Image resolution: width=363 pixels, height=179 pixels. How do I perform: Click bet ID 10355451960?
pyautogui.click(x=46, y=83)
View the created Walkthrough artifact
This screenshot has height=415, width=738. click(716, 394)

★ ★ ★

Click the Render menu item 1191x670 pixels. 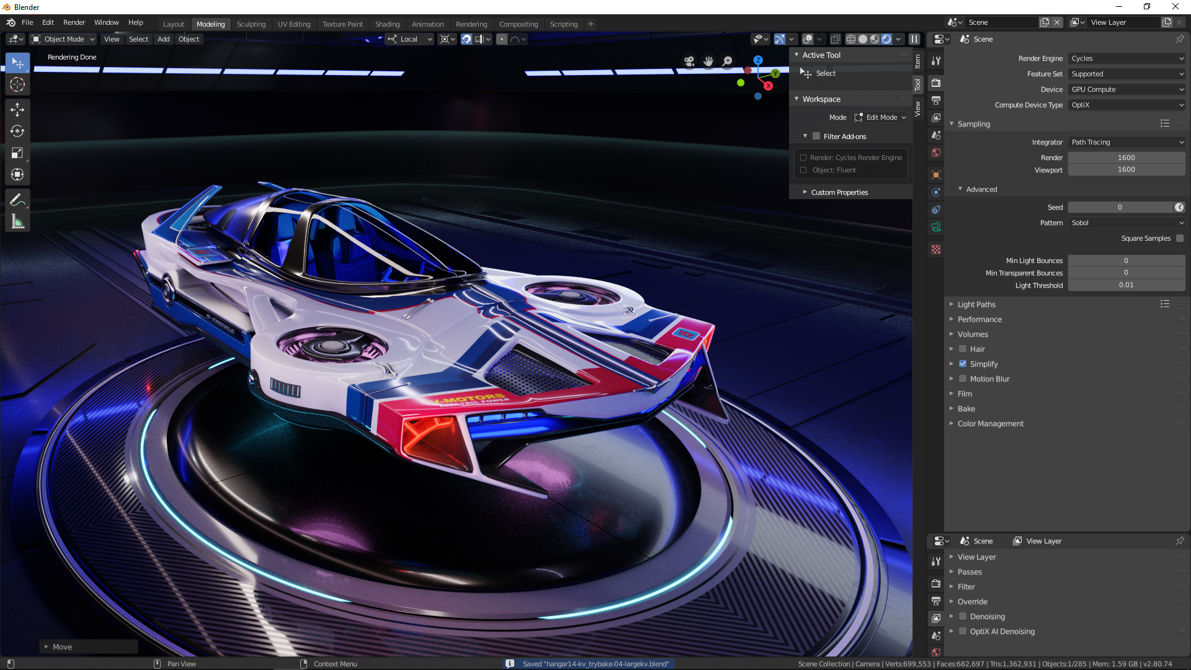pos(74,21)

★ ★ ★

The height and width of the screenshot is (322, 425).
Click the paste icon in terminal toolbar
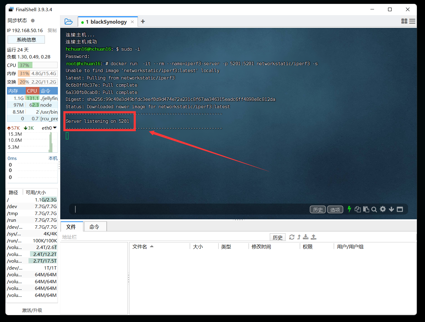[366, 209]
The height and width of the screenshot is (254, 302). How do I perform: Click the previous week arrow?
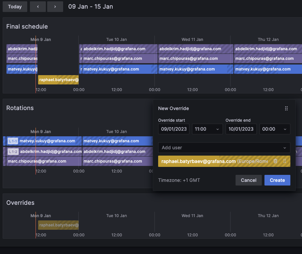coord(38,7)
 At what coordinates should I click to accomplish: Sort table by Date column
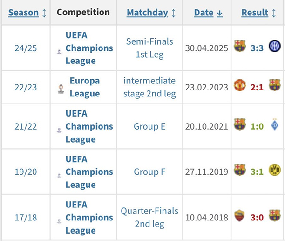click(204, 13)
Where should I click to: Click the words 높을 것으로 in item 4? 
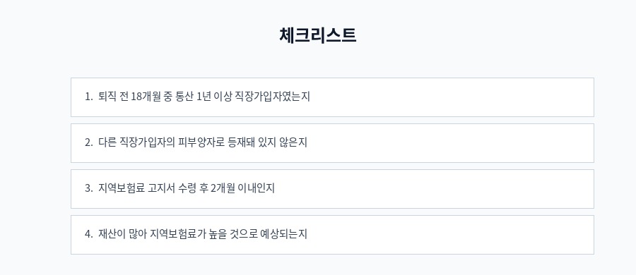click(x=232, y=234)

★ ★ ★

**Required work**
Copy out the records from the line with "Image resolution: width=363" to the line with "This screenshot has" exactly, and nothing else.

**Answer to this task**
Image resolution: width=363 pixels, height=179 pixels. How do I perform: Click bet ID 10355451960?
pyautogui.click(x=46, y=83)
View the created Walkthrough artifact
This screenshot has height=415, width=738. click(716, 394)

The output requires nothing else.